(Exercise objective)
What you give back should be exactly the lines from the one with "Click the dotted" through the end of the data, without the pictures.

[Stored items]

★ ★ ★ ★ ★

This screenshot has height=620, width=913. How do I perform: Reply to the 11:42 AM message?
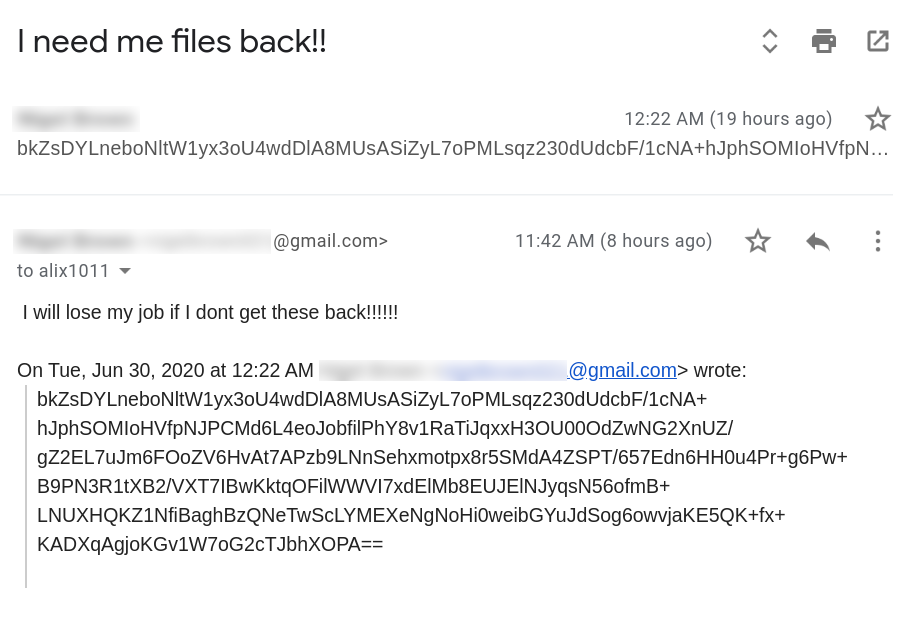coord(818,241)
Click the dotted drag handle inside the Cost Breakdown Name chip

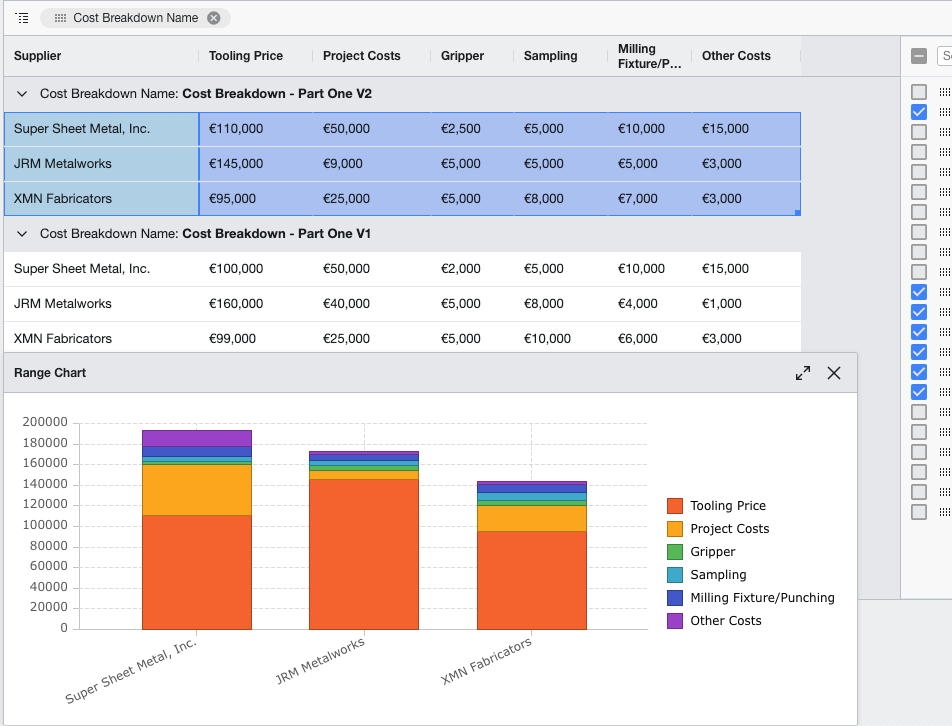click(x=61, y=18)
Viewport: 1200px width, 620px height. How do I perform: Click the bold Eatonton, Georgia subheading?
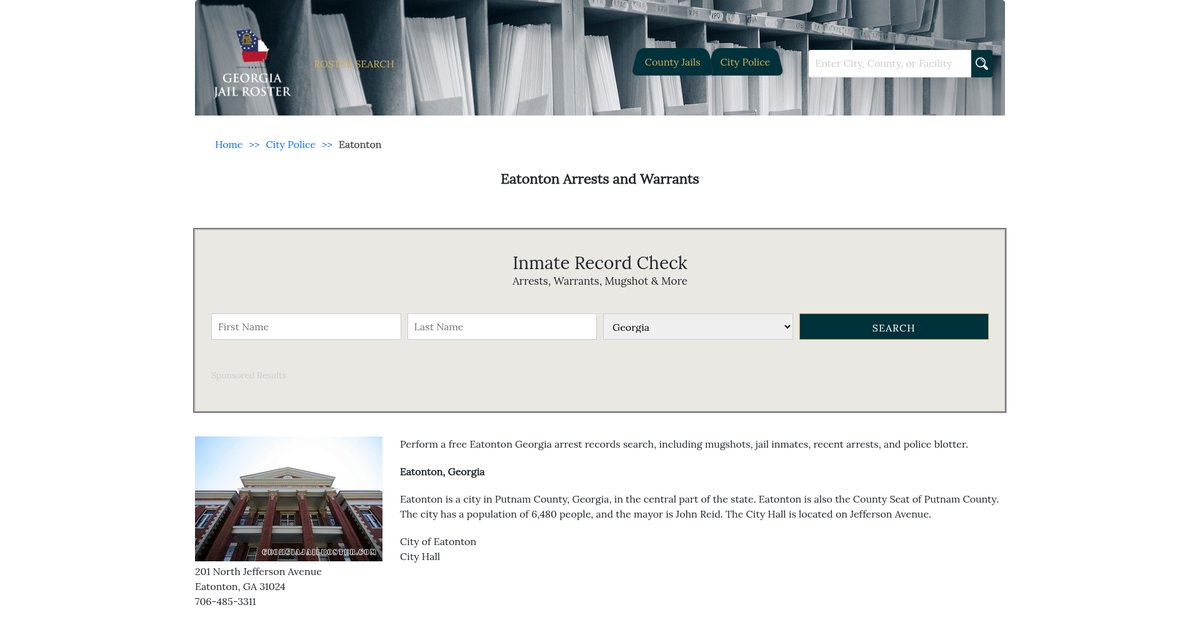[x=442, y=472]
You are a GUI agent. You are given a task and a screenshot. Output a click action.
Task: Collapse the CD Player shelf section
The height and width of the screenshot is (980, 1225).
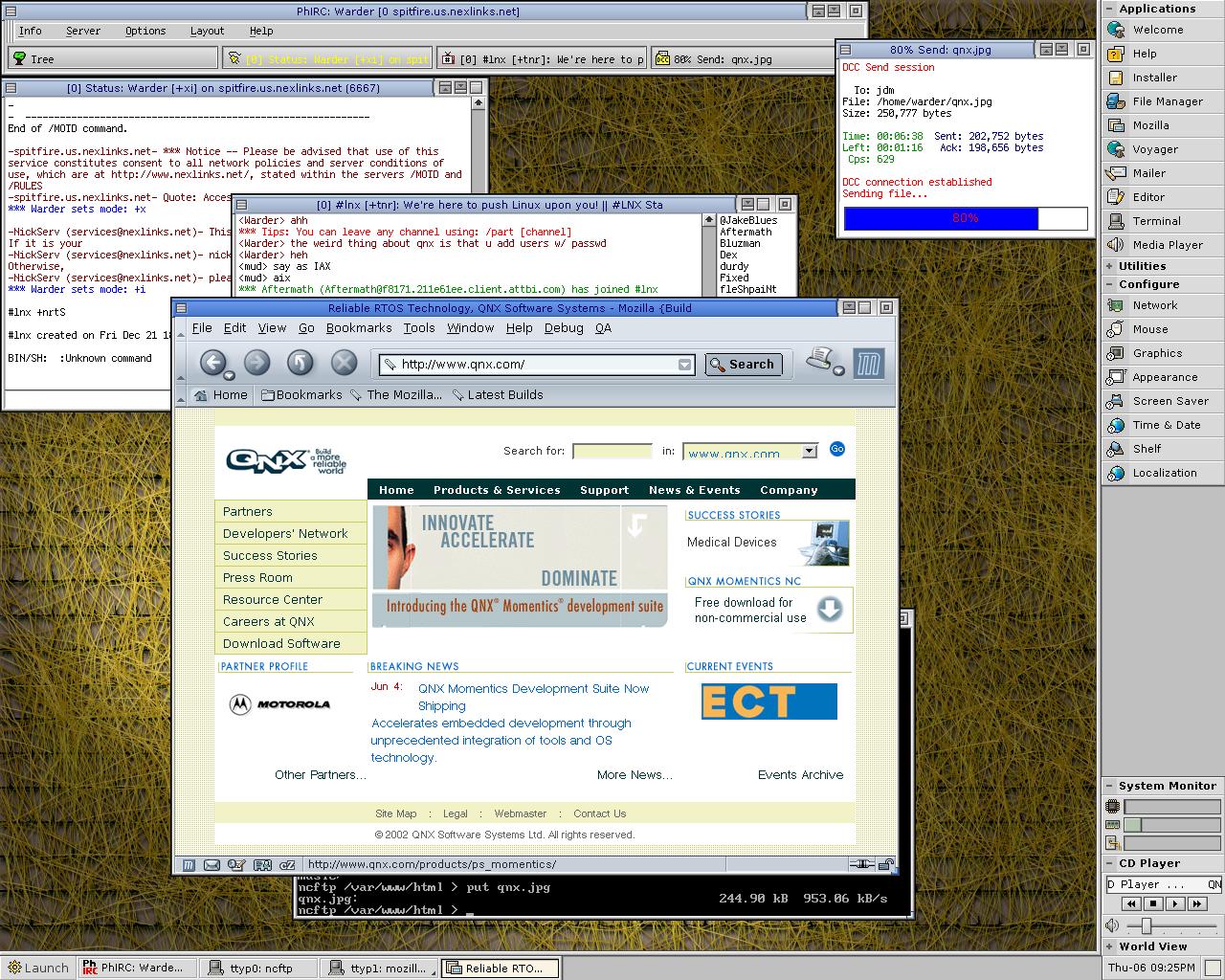coord(1110,863)
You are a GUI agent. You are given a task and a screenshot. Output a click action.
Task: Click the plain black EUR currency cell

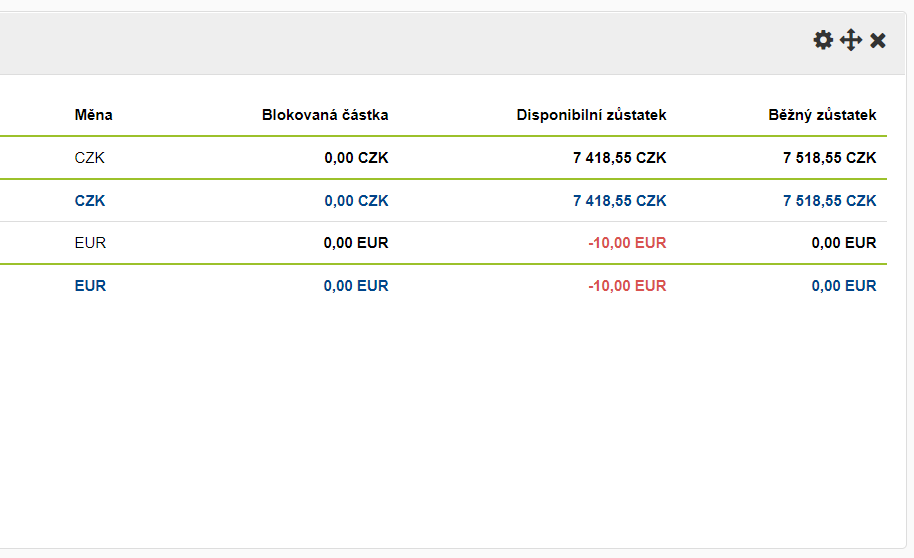coord(90,243)
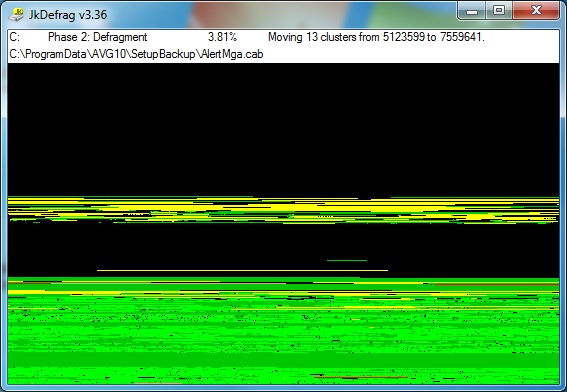
Task: Close the JkDefrag window
Action: (536, 10)
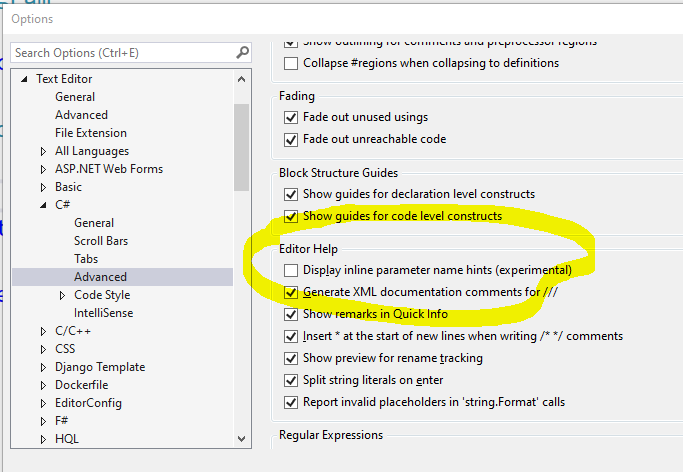Collapse the C# tree node
This screenshot has height=472, width=683.
[43, 205]
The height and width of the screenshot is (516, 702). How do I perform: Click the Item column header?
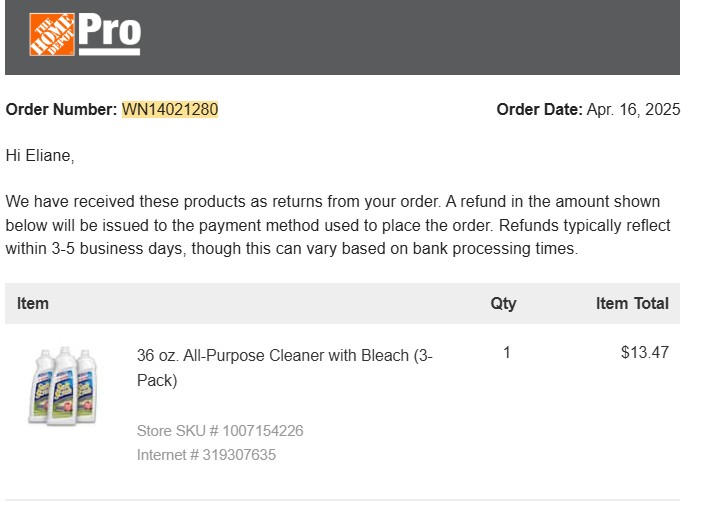pyautogui.click(x=33, y=303)
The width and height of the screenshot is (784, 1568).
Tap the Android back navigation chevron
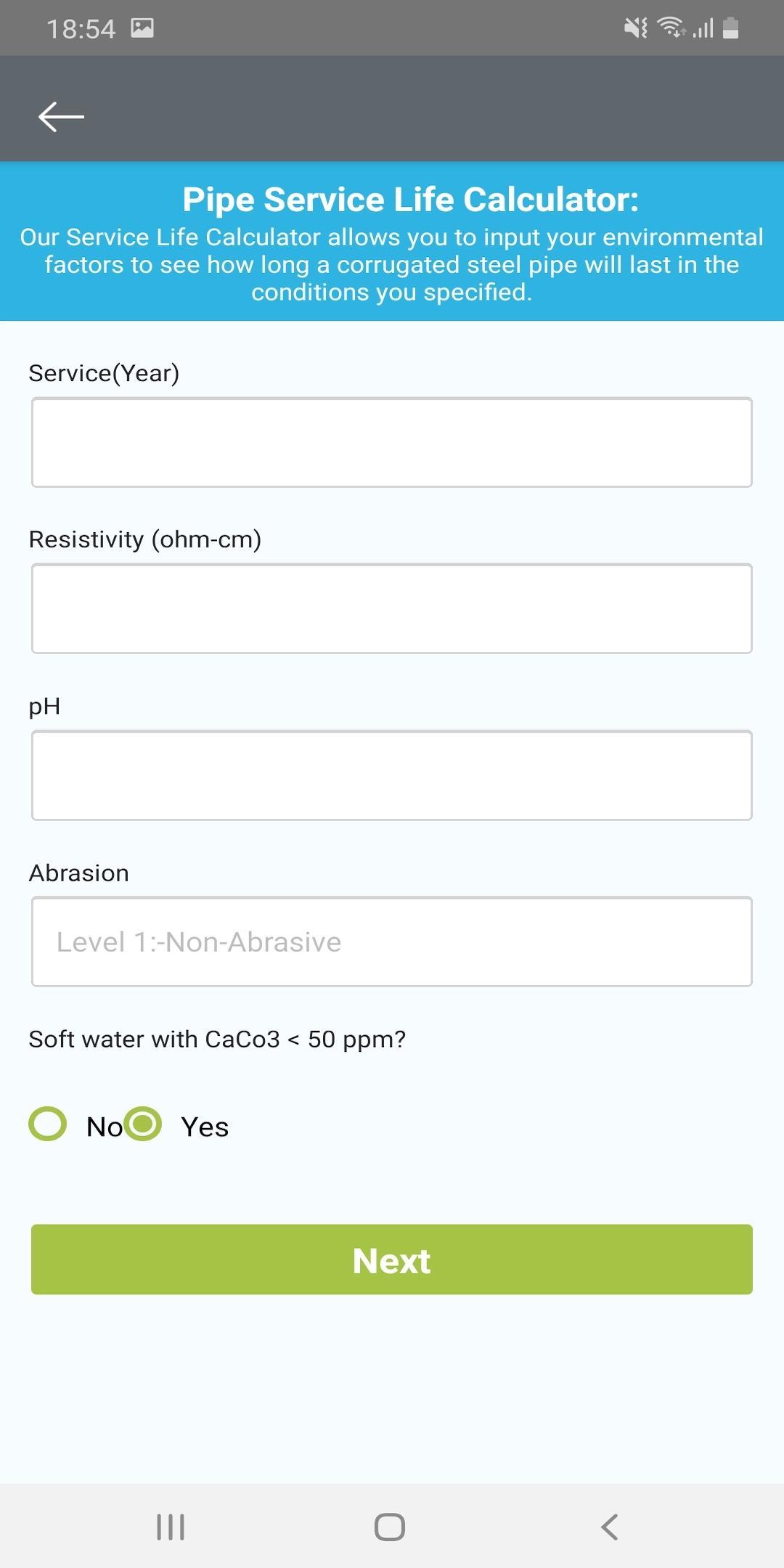pos(610,1527)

★ ★ ★ ★ ★

(Task solution)
Click the dotted drag handle inside the Cost Breakdown Name chip

click(x=61, y=18)
Viewport: 1200px width, 620px height. How do I perform: Click the bold Eatonton, Georgia subheading?
[x=442, y=472]
You are a GUI agent. You are given a task and a screenshot. Output a click action.
Task: Collapse the CD Player shelf section
The height and width of the screenshot is (980, 1225).
coord(1110,863)
You are a GUI agent. You are given a task and a screenshot. Output a click action.
Task: Click the plain black EUR currency cell

coord(90,243)
Task: Close the JkDefrag window
Action: (536, 10)
Collapse the C# tree node
This screenshot has height=472, width=683.
[43, 205]
The height and width of the screenshot is (516, 702). How do I perform: Click the Item column header?
pyautogui.click(x=33, y=303)
The width and height of the screenshot is (784, 1568).
Tap the Android back navigation chevron
pos(610,1527)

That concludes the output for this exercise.